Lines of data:
_ _ _ _

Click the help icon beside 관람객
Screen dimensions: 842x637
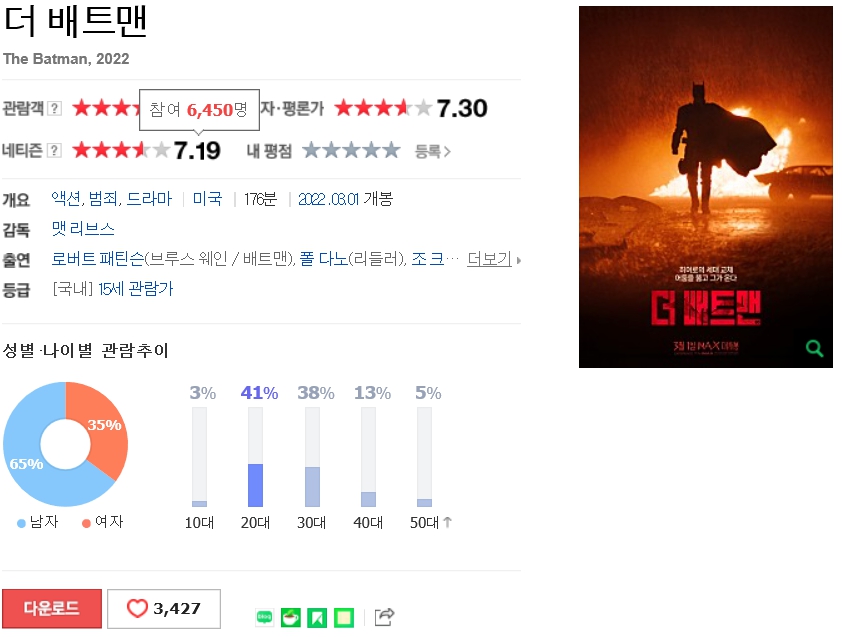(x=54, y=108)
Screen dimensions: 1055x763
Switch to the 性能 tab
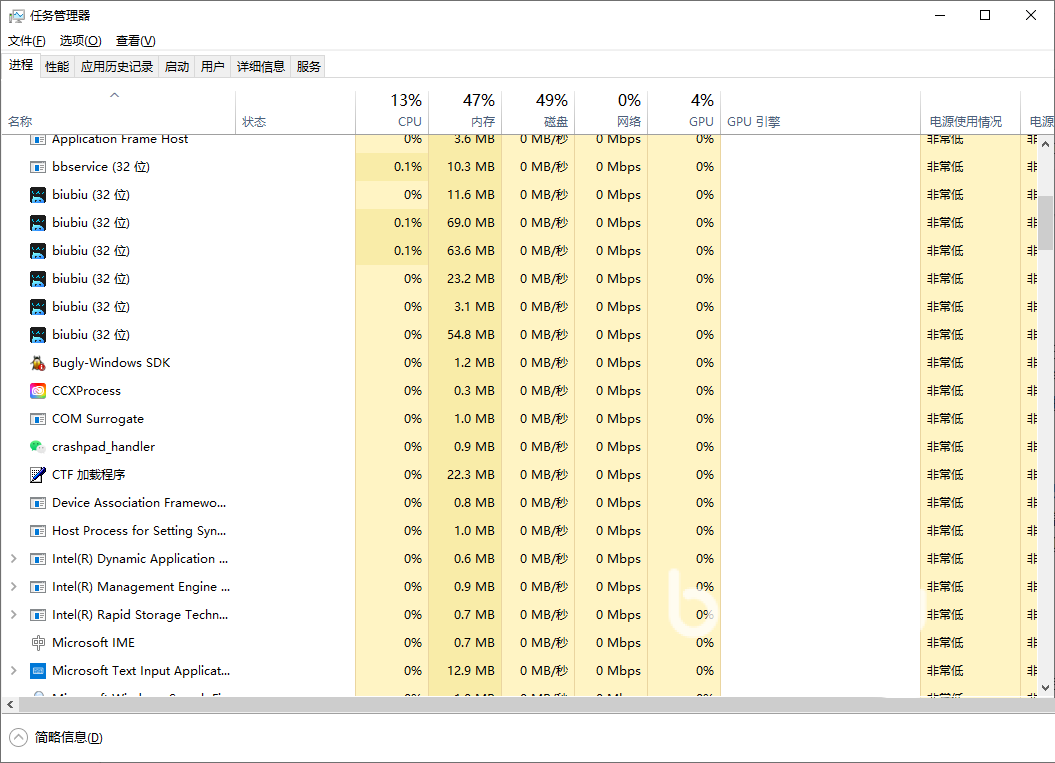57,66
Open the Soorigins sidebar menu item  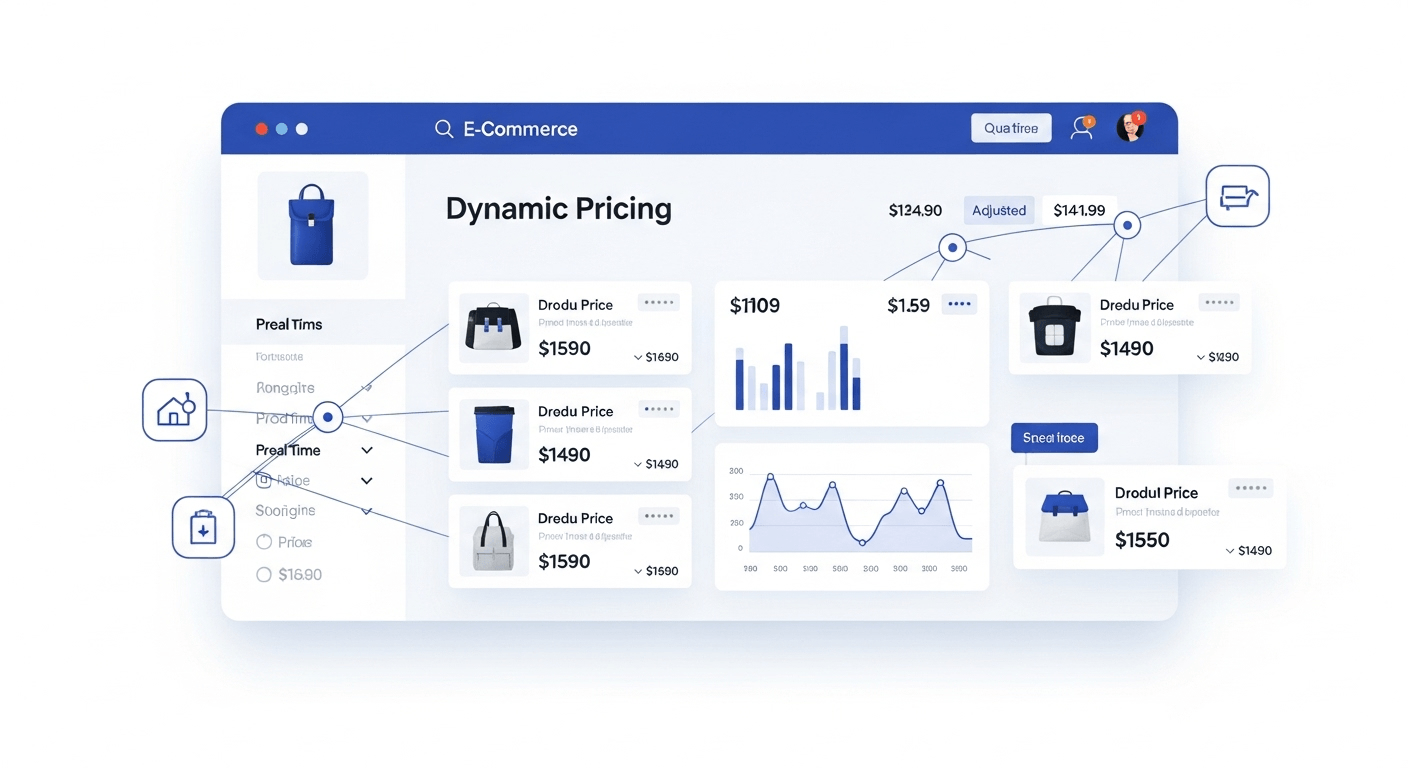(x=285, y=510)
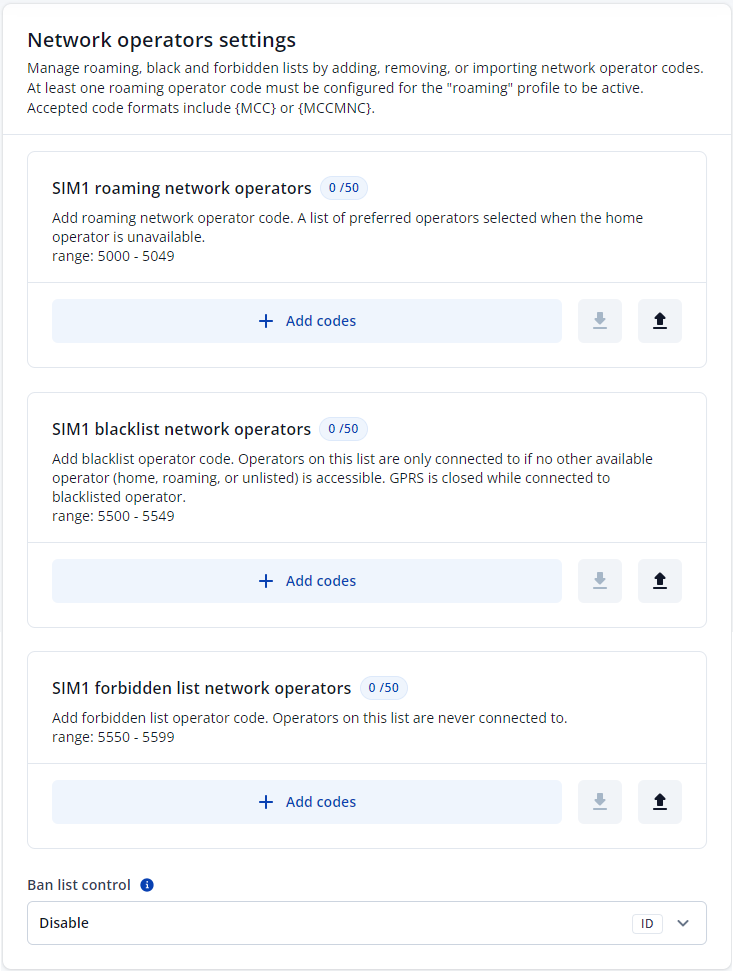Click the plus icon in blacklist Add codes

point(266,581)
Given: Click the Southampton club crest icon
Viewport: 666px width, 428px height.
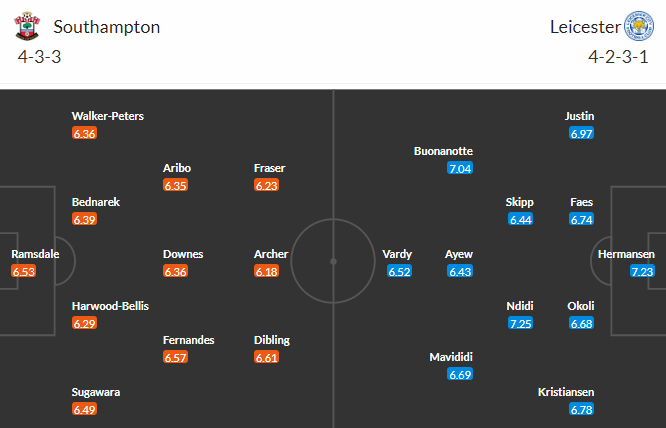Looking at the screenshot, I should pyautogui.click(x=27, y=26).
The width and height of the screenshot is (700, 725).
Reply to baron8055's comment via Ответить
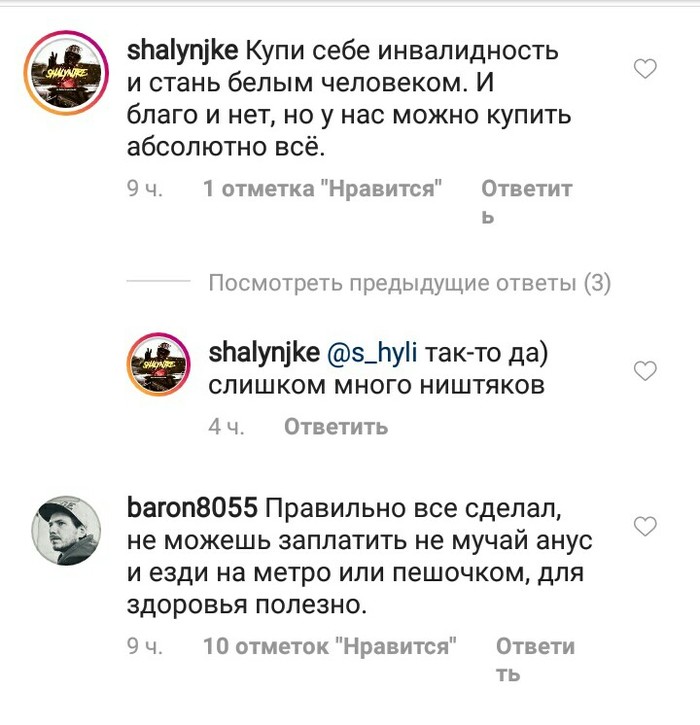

_ _ _ _

**Objective:** Pull out each line in the records above that contains the string "height", matching case exactly, and copy those lines.

**Answer:**
Viewport: 666px width, 428px height.
The width and height of the screenshot is (700, 725).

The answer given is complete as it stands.